5. Personality (Optional)

  • Logic: Gauges social compatibility. This is an optional but powerful factor. The documentation should emphasize that providing this data leads to better recommendations.
  • Metrics:
    • MBTI: Uses the Myers-Briggs Type Indicator. A scoring matrix will be used to compare two MBTI types.
    • Yee's Gamer Motivation Model: This model can also be supported to provide a different lens on player personality and motivation.
  • Note: If a user has not provided this information, it will not negatively or positively impact their score.

Scoring & Ranking

The recommendation engine will use a weighted scoring system. Each of the factors above will be assigned a weight, which can be adjusted based on client feedback and performance analysis. Clients can configure these weights for themselves using the API.
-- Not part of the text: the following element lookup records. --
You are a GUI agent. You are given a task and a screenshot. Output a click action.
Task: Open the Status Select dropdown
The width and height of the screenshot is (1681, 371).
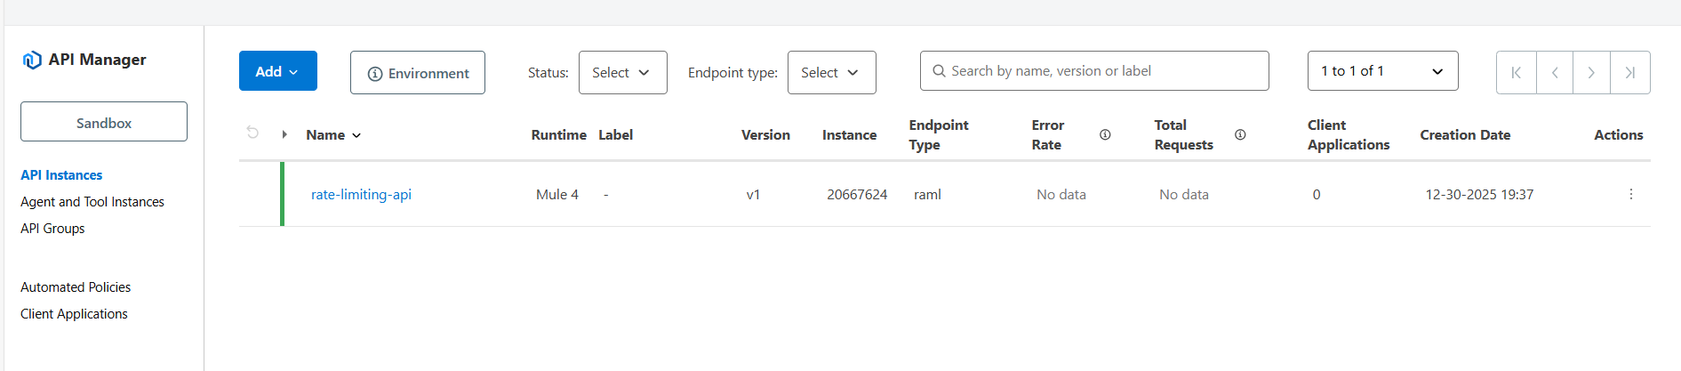pos(622,73)
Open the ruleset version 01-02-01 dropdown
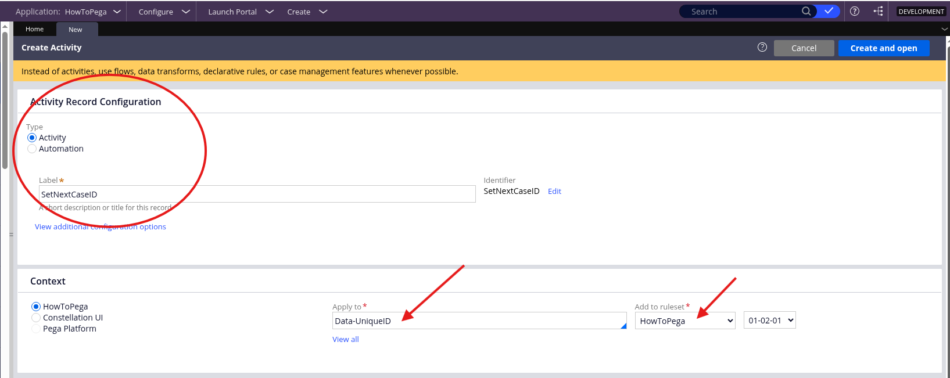The width and height of the screenshot is (950, 378). tap(769, 321)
  • Initial Weights (Example):
    • Games: 30%
    • Skill/Rank: 25%
    • Availability: 20%
    • Playstyle: 10%
    • Location/Language: 10%
    • Personality: 5%

The final output will be a ranked list of users, ordered by their total match score.


Data Flow

  1. User Data Ingestion: Clients send user profiles via the /v1/users endpoint.
  2. Asynchronous Processing: The system asynchronously processes new and updated user profiles.
  3. Pre-computation: To ensure low-latency recommendations, the system will pre-compute potential matches.
  4. Recommendation Request: When a client requests recommendations via /v1/users/{user_id}/recommendations, the system retrieves the pre-computed, ranked list.
  5. Real-time Filtering (Optional): The system can apply real-time filters to the pre-computed list (e.g., "recommend me users only for a specific timezone or users who play a specific game.").